On the impeachment trial front, the bad news for the government—but good news for the citizens—was that the senator-judges, except for a few, have increasingly behaved in a manner showing how they are determined to conduct a fair trial and to resist external interventions, either from the executive department or from its lynch-mob legions in the the streets, howling for the conviction of Corona.
On Wednesday, the prosecution was in disarray, when the presiding officer and some senator-judges upbraided them for being unprepared and disorganized in their presentation of the issues (concerning the statements of assets and liabilities and net worth [SALNs] of Corona) in Article 2 of the eight-point impeachment complaint. The prosecutors were trying to pin down the Chief Justice, through his SALNs, to show that he had amassed “ill-gotten” wealth. They tried to show discrepancies between what he disclosed and did not disclose. The senator-judges were also riled during the sessions held on Tuesday and Wednesday when the prosecutors turned out unprepared to present witnesses to back the documents they had submitted to the tribunal. The sessions on Tuesday and Wednesday found the prosecutors scrambling over the sequence of articles they were lining up to present—that is, whether they start with Article 1 or Article 2—and the lack of witnesses they were to summon.
On the sixth day of the trial, Senate President Juan Ponce Enrile, the presiding judge, issued a ruling not to allow the prosecution to present evidence related to the alleged ill-gotten wealth of Corona, but they may present those about his properties that were not declared in his SALNs.
The tribunal appears to have taken great pains to be even-handed in its rulings in an attempt to make the impeachment process fair and the outcome of the historic trial credible. But public attention was not entirely focused on the legal process of the trial. It was also distracted by bad news about the national economy amid criticisms that in pursuing its impeachment case against Corona, the administration has been neglecting the economy whose growth has slumped during the past two years.
As if the setbacks of the prosecution—mainly due to their slipshod preparations—were not enough, economic bad news intervened to call attention to the fact that the government was paying a heavy price for concentrating on the effort to impeach Corona and send to jail former President Gloria Macapagal-Arroyo (who appointed Corona chief justice), at the expense of neglecting the national economy.
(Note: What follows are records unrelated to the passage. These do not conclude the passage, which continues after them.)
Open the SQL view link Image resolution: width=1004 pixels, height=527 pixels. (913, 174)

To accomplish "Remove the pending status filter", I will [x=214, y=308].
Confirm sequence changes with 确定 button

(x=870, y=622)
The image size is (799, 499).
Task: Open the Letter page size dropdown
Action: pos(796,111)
Yesterday, amid the legal wranglings over procedures in the impeachment trial, the dim economic outlook grabbed the center stage of national debate and refused to be sidelined.
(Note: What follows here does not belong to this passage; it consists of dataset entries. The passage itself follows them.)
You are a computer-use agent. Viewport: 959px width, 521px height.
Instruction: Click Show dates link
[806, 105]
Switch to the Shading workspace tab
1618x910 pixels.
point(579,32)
The International Monetary Fund released on Tuesday its World Economic Outlook (WEO), which said that economic growth in the Asean 5 (consisting of Indonesia, Malaysia, the Philippines, Thailand and Vietnam) was now expected to grow by 5.2 percent this year and 5.6 percent in 2013, lower by 0.4 and 0.2 percentage points, respectively, than what was projected in the September 2011 WEO.
The IMF attributed the dimmed outlook of the Southeast Asian economies to an expected spillover from the “mild recession” looming in the euro zone this year. “Global recovery is threatened by intensifying strains in the euro area and fragilities elsewhere,” the report said. As a result, the IMF cut its projections for gross domestic product expansion across the regions. It said global growth was now expected at 3.3 percent this year and 3.0 percent in 2013, down by 0.7 and 0.6 points, respectively.
For Asean 5, IMF expects gross economic product (GDP) expanding by 7.4 this year and a slower 5.0 percent last year. In the Philippines, the National Statistics Office reported in November last year that GDP grew 3.2 percent in the third quarter, bringing year-to-date expansion to 3.6 percent against a 5-6 percent official outlook—meaning, the economy was underperforming relative to the official targets.
More specific to the Philippines, the National Economic and Development Authority (Neda) reported that the GDP last year slowed to just 3.6-4 percent, compared to the preceding year’s 7.6 percent, missing the 5-6 percent target and 4.5-5.5 percent forecast.
Despite these dim results, government economic managers put up a brave front. They said they were upbeat on growth prospects and they insisted they were keeping to this year’s 5.5-6 percent target and setting a 6-7 percent goal for 2013. The 6-7 percent target for 2013, the officials said, assumes improvements in the domestic and global environment.
The bravado is based on assumptions (meaning a pie in the sky), and flies in the face of a track record of target shortfalls. How can an economy grow or stop from contracting under a government whose most important reason for keeping power is to hound and send past officials to jail? How do you expect growth from a government that treats the economy as an unwelcome and minor concern of government, or as a poor relation—unlike fast cars and hand guns for target practice?